# LED Lighting and Planted tanks



## IWANNAGOFAST (Jan 14, 2008)

I would opt for more of the CREEs running at lower amps. 1500 is going to drive those things extremely hot. maybe go for 15 at 500mA?

But I'm not exactly sure if they can be compared like that.


----------



## Hoppy (Dec 24, 2005)

One sure way to figure out what LEDs you need is to use a PAR meter to measure the light you get from one LED. If you measure how much PAR that LED gives you at varying distances from the LED, and at varying distances off center from under the LED, and, at varying currents thru the LED, and, if you wish, with various optics installed on the LED, you can determine almost exactly what configuration of LEDs will light your tank to the PAR you want.

Of course first you need to decide on what PAR you want. And, you need access to a PAR meter. Then it is pretty simple. Just follow this method: http://www.plantedtank.net/forums/diy/123797-diy-led-light-45-gallon-tank.html#post1239487 I don't claim this is the only way to do it, nor even the best way, but it does work well.


----------



## Mxx (Dec 29, 2010)

Hoppy said:


> One sure way to figure out what LEDs you need is to use a PAR meter to measure the light you get from one LED. If you measure how much PAR that LED gives you at varying distances from the LED, and at varying distances off center from under the LED, and, at varying currents thru the LED, and, if you wish, with various optics installed on the LED, you can determine almost exactly what configuration of LEDs will light your tank to the PAR you want.
> 
> Of course first you need to decide on what PAR you want. And, you need access to a PAR meter. Then it is pretty simple. Just follow this method: http://www.plantedtank.net/forums/diy/123797-diy-led-light-45-gallon-tank.html#post1239487 I don't claim this is the only way to do it, nor even the best way, but it does work well.


Are PAR levels an oversimplification of measuring the amount of light for plants though? If plants utilize and need both red and blue light, then PAR measurements don't quite explain whether plants are getting enough of both red and blue, so far as I'm aware.
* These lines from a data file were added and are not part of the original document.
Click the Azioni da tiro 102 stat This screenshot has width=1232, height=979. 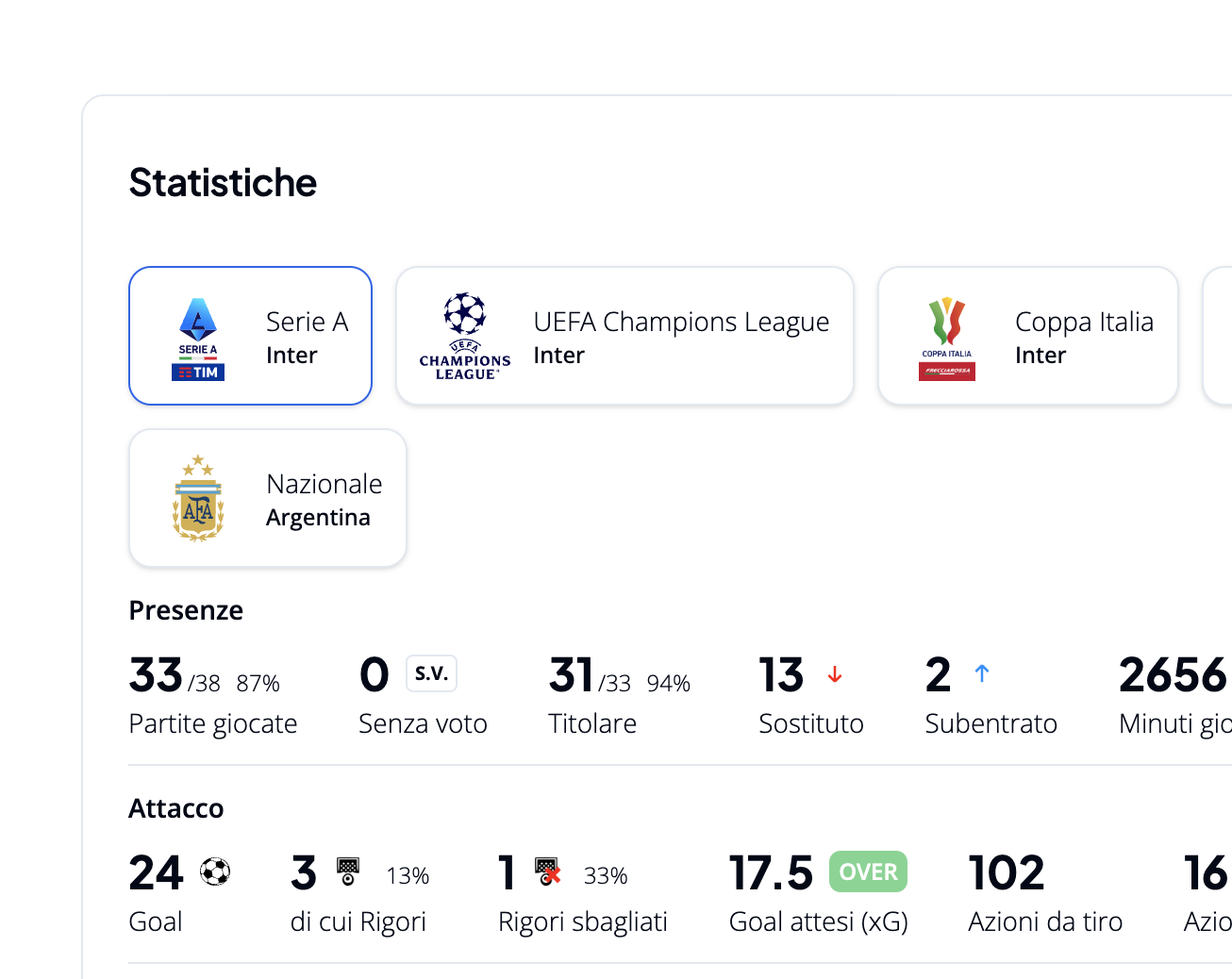(1045, 892)
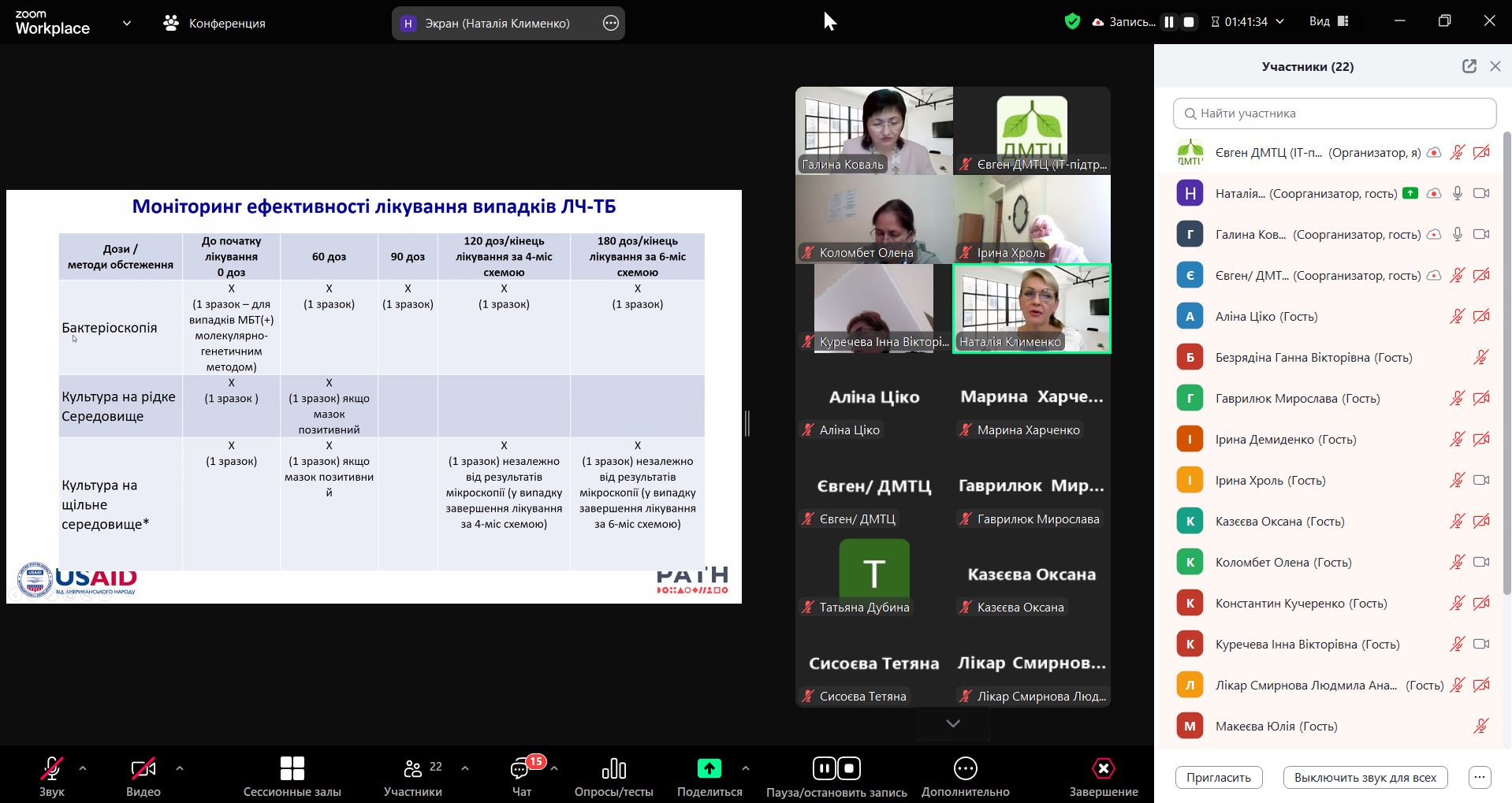Pop out the Participants panel

pyautogui.click(x=1469, y=66)
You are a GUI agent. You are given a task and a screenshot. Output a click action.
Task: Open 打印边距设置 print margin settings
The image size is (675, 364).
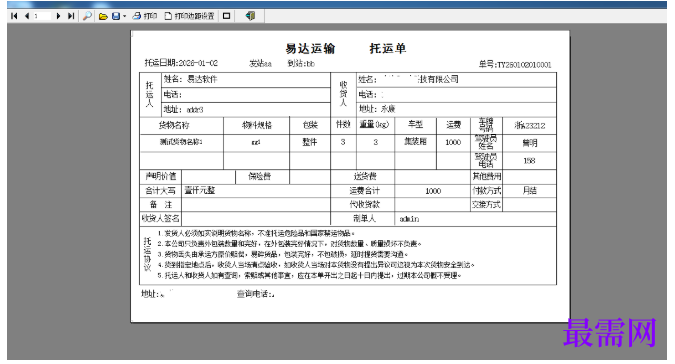(189, 16)

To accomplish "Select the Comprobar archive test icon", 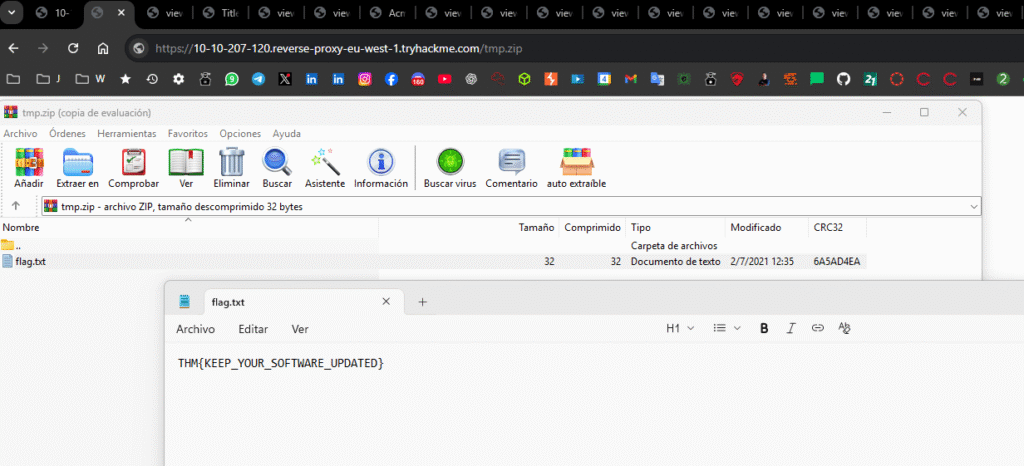I will tap(133, 163).
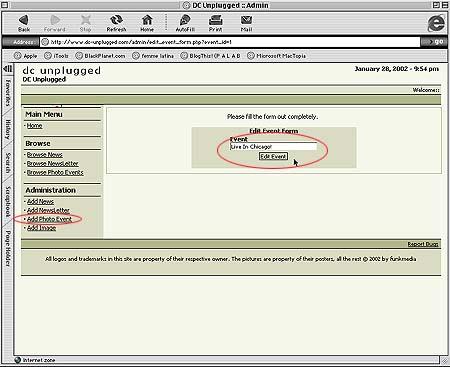Open the Add Photo Event link
The image size is (450, 367).
pyautogui.click(x=49, y=219)
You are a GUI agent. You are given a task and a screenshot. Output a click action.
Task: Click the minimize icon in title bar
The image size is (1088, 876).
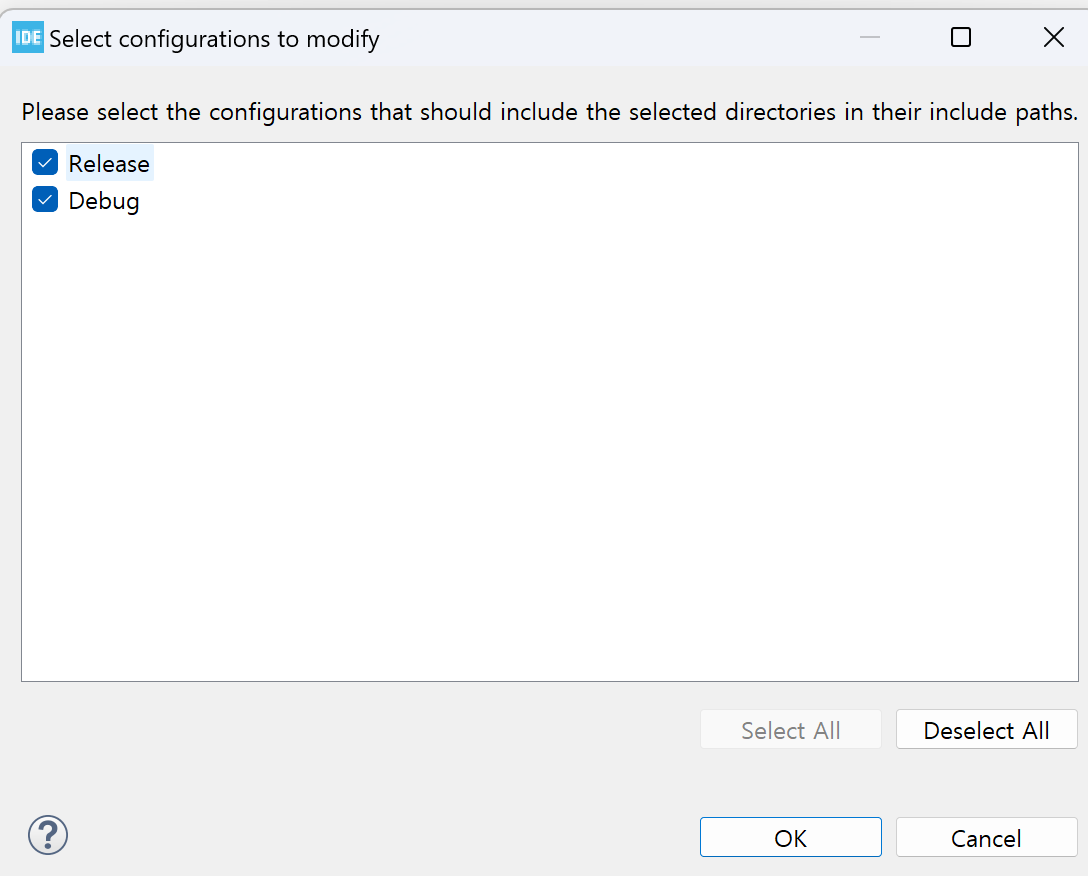pos(869,38)
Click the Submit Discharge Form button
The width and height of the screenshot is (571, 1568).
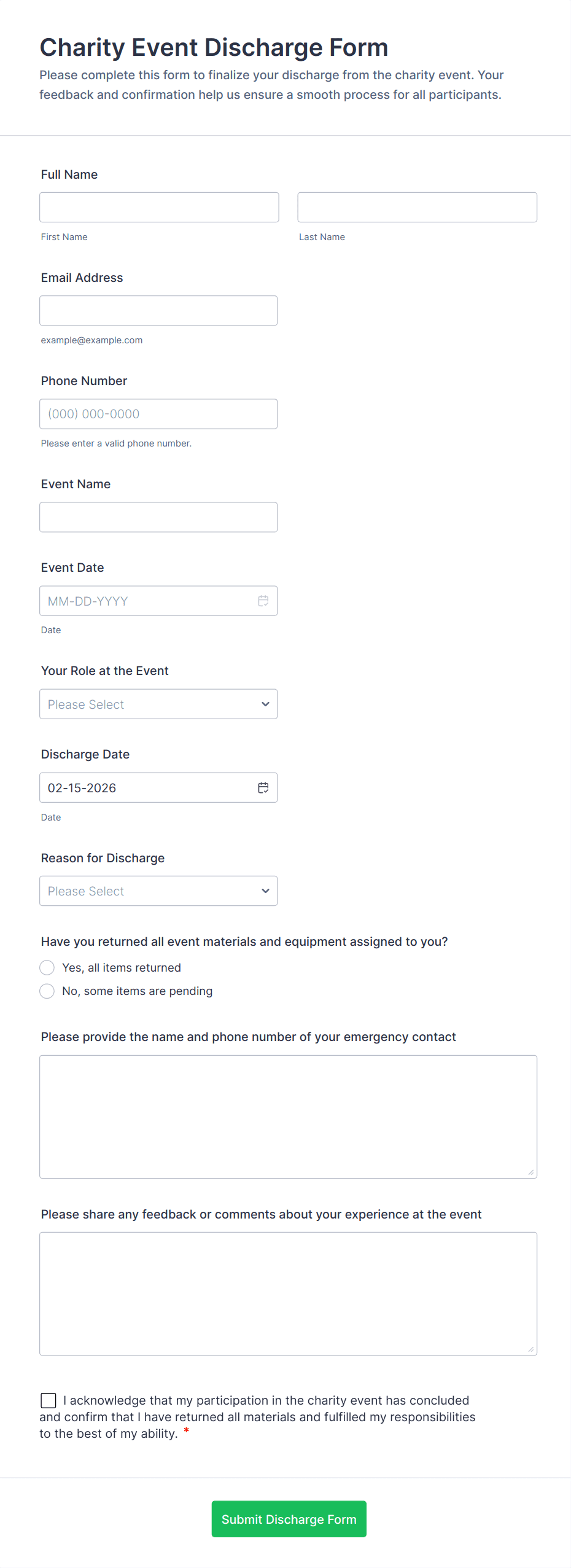[x=289, y=1519]
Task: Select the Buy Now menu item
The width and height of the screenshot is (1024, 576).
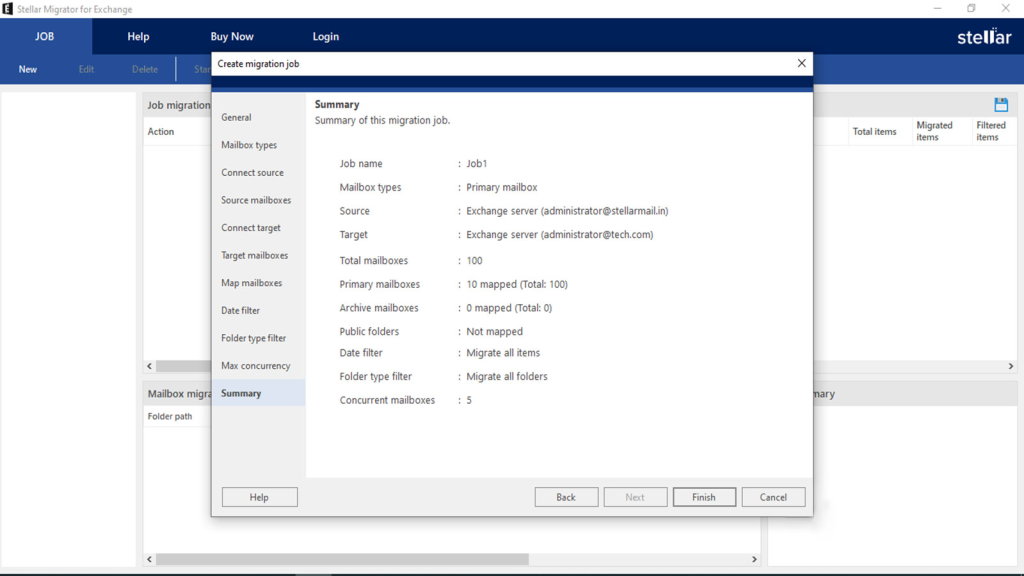Action: click(232, 37)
Does anyone have any idea what the right proportion of red to blue light is though?


----------



## redfishsc (Aug 29, 2010)

shawnhu said:


> There's a few things that I'm still unclear about, and hope someone can help me out here. How many watts/lumens/PAR do I need to power a 10G so that it is equivalent to 4w/g of flourecent? If my calculations are correct, 40 watts of flourecent is about 2400 lumens, which is about 5 of the CREE 3W LED's running at 1500mA, producing ~500 lumens each.
> 
> What color/models of CREE would be best for growing out plants, Neutral White XP-G? Has anyone done the above dimension tanks before that could give me some tips on lumens, PAR, and general layout to achieve 3-4wpg?
> 
> ...



Lumens and PAR don't necessarily convert well, from one to the next. Lumens is more oriented toward light that is visible to the human eye, which is a very different spectrum than light that is active for plants for photosynthesis. 

PAR is a more important number. I don't think it's the end-all, be-all of lighting, but it's pretty useful. 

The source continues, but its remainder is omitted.